According to LSU AgCenter entomologist Mike Stout, “Dermacor is the better product against rice water weevil than CruiserMaxx, but CruiserMaxx is more active than Dermacor against grape colaspis and the sucking type insects, such as chinch bug and aphids. Dermacor also gives good control against the lepidopteran pests, such as fall armyworm and true armyworm, and actually has some residual activity against stem borers late in the season.”

Early Season Plant Health

In addition to providing insect control, the seed treatments appear to promote healthier plants early in the season, which often translates into a more uniform crop and better grades at harvest.

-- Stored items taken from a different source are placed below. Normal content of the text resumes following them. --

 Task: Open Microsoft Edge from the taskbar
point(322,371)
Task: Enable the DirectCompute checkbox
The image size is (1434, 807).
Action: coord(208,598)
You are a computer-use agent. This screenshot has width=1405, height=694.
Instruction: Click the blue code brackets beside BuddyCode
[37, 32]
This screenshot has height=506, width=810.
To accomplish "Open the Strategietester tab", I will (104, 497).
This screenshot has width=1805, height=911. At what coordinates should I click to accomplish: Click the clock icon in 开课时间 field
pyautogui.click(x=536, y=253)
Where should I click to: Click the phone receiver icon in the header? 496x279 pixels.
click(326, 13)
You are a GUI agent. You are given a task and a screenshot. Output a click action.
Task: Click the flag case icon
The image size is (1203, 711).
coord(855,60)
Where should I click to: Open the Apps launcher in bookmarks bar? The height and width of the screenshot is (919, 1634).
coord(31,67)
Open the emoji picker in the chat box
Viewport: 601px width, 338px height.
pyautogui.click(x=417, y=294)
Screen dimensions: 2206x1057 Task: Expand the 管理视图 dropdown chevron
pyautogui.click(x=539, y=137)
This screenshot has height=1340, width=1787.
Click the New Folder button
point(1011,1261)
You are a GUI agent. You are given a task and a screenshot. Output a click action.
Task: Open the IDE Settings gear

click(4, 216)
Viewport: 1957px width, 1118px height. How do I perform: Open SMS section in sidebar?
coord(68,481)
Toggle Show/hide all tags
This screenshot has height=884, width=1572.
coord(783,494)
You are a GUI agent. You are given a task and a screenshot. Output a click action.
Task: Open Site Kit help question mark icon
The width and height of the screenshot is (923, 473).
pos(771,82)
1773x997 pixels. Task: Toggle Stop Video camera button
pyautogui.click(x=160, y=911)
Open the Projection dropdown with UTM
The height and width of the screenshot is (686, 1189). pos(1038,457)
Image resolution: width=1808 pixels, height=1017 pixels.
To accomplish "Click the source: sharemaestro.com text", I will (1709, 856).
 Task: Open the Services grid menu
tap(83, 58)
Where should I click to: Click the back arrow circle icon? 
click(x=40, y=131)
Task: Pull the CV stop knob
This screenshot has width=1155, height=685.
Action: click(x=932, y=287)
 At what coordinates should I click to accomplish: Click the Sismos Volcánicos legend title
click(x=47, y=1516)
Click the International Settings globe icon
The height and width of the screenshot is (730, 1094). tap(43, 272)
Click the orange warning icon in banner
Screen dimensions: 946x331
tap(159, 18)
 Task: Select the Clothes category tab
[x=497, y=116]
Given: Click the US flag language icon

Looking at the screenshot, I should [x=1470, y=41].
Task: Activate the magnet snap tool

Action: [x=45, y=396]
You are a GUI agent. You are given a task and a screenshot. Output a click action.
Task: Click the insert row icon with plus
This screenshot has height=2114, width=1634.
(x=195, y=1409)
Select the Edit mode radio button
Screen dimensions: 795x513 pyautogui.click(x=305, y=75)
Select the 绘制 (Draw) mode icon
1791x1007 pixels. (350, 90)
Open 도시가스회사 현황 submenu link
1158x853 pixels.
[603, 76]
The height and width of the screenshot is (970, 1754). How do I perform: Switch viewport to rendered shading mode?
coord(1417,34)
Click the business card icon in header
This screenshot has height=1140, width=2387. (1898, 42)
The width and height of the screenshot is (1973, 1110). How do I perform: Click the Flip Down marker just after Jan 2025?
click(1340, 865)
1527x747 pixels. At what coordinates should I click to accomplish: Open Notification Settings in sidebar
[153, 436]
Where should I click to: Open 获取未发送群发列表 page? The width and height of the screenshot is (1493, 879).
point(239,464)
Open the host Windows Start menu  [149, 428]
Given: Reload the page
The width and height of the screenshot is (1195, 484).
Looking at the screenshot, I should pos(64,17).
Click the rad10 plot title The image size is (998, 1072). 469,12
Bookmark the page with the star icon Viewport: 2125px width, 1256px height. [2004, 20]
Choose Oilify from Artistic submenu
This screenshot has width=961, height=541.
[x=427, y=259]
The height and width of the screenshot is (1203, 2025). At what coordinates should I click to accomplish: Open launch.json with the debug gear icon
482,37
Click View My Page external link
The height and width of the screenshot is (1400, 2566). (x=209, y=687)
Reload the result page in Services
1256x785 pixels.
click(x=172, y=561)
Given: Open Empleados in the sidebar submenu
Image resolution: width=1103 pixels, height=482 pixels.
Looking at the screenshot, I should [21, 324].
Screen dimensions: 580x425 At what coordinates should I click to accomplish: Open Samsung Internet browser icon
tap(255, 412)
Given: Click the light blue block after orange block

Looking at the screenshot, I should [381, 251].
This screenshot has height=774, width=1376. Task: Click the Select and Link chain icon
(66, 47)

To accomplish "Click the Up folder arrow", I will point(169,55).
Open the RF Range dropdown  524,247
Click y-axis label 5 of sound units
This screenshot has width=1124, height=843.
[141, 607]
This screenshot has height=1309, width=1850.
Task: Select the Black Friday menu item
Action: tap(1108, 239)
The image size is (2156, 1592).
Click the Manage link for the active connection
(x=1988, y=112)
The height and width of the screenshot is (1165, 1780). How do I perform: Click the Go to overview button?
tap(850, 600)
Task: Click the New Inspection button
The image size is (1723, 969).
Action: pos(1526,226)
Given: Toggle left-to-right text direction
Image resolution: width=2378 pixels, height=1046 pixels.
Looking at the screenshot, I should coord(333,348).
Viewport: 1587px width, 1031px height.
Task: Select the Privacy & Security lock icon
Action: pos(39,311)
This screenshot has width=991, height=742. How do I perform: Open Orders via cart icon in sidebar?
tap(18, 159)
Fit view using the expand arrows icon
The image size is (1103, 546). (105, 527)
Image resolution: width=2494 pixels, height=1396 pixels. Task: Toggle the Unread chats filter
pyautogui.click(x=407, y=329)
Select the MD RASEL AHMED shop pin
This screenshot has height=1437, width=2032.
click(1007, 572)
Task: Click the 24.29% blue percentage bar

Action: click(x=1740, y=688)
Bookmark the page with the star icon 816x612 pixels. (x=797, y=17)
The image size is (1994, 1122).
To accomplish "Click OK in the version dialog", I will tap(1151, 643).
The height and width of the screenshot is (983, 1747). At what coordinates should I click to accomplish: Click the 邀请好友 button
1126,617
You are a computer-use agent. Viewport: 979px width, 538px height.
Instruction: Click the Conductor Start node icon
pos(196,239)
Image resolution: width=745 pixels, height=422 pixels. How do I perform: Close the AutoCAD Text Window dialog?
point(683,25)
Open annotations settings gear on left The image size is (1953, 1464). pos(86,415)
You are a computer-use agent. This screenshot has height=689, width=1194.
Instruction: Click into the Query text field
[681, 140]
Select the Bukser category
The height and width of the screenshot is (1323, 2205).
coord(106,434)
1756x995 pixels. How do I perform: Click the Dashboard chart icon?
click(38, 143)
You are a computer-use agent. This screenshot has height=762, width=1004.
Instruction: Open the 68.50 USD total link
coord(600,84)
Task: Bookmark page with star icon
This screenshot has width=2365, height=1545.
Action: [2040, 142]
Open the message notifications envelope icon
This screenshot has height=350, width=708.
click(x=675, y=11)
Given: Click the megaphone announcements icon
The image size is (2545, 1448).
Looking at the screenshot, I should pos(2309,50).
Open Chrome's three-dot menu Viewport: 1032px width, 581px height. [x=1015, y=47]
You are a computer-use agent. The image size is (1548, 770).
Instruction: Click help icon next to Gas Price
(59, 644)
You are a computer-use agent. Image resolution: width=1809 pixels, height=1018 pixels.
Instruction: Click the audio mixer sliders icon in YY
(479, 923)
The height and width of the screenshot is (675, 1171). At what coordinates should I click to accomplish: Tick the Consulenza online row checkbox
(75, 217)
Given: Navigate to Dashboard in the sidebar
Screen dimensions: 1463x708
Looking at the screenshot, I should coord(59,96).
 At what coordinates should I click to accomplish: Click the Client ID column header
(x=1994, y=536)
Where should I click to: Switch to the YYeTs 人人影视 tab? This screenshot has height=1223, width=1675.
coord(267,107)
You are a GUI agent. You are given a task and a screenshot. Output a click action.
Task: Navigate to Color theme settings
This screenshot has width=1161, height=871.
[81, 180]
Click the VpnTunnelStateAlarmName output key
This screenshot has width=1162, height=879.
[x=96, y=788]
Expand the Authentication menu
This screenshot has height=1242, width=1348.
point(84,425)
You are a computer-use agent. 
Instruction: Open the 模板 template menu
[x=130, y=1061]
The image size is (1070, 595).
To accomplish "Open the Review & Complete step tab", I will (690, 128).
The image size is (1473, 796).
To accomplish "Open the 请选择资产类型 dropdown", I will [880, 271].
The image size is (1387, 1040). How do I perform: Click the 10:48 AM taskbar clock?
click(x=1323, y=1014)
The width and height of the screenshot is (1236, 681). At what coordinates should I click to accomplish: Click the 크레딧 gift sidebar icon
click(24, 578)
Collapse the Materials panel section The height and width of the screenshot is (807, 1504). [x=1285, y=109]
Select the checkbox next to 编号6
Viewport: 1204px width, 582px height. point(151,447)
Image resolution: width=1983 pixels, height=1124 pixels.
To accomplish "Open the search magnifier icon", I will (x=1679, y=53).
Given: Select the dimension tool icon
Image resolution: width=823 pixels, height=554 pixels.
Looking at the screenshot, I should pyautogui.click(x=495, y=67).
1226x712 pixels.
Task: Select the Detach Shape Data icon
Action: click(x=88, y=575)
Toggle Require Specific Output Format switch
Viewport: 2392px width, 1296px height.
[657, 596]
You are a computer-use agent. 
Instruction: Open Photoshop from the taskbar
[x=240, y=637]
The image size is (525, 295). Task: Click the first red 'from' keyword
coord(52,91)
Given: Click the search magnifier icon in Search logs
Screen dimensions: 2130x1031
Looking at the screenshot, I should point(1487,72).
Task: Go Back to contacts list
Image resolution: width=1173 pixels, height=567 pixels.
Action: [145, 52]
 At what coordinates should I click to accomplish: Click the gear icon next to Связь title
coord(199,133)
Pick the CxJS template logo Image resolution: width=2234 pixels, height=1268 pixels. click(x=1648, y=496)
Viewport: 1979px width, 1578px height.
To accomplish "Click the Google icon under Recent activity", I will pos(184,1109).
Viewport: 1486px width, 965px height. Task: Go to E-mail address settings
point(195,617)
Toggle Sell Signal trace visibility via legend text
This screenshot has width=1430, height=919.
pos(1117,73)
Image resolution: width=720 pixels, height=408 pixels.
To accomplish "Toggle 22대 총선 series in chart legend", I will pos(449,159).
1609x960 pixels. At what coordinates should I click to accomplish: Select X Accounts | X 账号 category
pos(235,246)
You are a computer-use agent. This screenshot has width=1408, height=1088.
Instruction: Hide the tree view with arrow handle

“In my experience with seed treatments, not only are they keeping insects at bay, but they also are contributing to a healthier plant with a larger root system, which helps the plant deal with stress throughout the season a lot better,” Baxley says.

“Last year I observed a commercial field that was treated with Dermacor alongside a trial plot of non-treated seed,” he says. “There was a huge difference in the way the rice looked, especially the roots, when we pulled the plants up and compared them.”

The Arkansas consultant also notes that in 2010, the treated fields seemed to withstand heat much better than non-treated fields. In addition to heat stress, Stout says treated rice appears to germinate faster and stand up to a wide variety of stressors, including cold, salt and drought.

“We have good, solid data on cold tolerance,” Stout says.

“We are also planting at lower seeding rates, which leads to less disease pressure later in the season,” Baxley adds. “By using seed treatments in this scenario, we are seeing more uniform stands with more vigor, which appears to lead to a more uniform crop with more uniform maturity at the end of the season.”